How Well Can Transformers Emulate In-context Newton's Method?
This work addresses the theoretical capabilities of Transformers for in-context learning, providing insights into their algorithmic potential, though it is incremental as it builds on prior studies of optimization emulation.
The paper tackles the problem of whether Transformers can emulate higher-order optimization methods like Newton's method beyond linear regression, showing that linear attention Transformers with ReLU layers can approximate second-order algorithms for logistic regression with ε error using logarithmic layers and implement a step of Newton's iteration for matrix inversion with two layers.
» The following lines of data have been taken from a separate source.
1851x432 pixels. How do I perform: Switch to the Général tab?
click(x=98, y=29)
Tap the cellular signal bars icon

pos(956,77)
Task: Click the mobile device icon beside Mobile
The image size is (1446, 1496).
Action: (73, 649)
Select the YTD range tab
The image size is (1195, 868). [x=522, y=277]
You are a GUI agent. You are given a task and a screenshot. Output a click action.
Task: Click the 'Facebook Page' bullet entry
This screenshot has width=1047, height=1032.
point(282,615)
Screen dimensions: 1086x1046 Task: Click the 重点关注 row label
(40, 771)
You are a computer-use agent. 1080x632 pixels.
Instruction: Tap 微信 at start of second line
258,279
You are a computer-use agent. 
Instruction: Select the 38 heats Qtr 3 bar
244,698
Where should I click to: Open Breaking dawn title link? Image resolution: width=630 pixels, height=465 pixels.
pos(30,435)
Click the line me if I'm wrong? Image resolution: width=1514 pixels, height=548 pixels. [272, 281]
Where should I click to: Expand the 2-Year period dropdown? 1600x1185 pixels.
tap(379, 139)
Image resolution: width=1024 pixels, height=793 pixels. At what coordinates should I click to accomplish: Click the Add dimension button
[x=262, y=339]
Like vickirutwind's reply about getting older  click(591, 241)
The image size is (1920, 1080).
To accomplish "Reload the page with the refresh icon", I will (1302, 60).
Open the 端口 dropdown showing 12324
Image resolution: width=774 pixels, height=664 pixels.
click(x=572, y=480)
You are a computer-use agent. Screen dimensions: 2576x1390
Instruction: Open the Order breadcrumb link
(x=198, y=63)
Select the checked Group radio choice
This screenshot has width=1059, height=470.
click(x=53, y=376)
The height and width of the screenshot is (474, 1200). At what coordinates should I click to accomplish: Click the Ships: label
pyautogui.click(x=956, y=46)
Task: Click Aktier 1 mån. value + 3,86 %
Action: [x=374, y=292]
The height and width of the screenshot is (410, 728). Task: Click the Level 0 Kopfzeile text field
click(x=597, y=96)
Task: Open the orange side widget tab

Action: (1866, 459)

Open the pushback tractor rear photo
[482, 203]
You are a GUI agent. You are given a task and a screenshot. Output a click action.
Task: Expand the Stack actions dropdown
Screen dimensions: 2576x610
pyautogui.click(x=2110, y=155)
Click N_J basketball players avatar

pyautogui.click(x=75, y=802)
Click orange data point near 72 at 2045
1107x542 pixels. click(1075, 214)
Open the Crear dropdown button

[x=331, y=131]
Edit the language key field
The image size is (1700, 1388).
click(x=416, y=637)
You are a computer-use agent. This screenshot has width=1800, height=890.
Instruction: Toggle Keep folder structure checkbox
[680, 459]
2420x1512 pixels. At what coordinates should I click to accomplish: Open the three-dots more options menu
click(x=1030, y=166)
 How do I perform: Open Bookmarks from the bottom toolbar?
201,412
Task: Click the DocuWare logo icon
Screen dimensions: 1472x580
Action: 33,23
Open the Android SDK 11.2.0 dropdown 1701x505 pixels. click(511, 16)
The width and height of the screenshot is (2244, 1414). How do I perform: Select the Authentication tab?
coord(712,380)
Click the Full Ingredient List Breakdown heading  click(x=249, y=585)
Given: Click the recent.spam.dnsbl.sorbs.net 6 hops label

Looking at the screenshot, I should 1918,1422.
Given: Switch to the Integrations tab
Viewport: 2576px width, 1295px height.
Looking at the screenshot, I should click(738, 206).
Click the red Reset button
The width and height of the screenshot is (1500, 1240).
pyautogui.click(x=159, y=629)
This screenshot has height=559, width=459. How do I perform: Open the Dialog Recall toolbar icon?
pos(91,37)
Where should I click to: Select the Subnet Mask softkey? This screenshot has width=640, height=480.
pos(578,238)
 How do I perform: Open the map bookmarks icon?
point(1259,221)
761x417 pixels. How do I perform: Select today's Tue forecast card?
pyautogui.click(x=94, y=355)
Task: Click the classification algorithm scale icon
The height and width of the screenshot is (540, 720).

Transformer-based models have demonstrated remarkable in-context learning capabilities, prompting extensive research into its underlying mechanisms. Recent studies have suggested that Transformers can implement first-order optimization algorithms for in-context learning and even second order ones for the case of linear regression. In this work, we study whether Transformers can perform higher order optimization methods, beyond the case of linear regression. We establish that linear attention Transformers with ReLU layers can approximate second order optimization algorithms for the task of logistic regression and achieve $ε$ error with only a logarithmic to the error more layers. As a by-product we demonstrate the ability of even linear attention-only Transformers in implementing a single step of Newton's iteration for matrix inversion with merely two layers. These results suggest the ability of the Transformer architecture to implement complex algorithms, beyond gradient descent.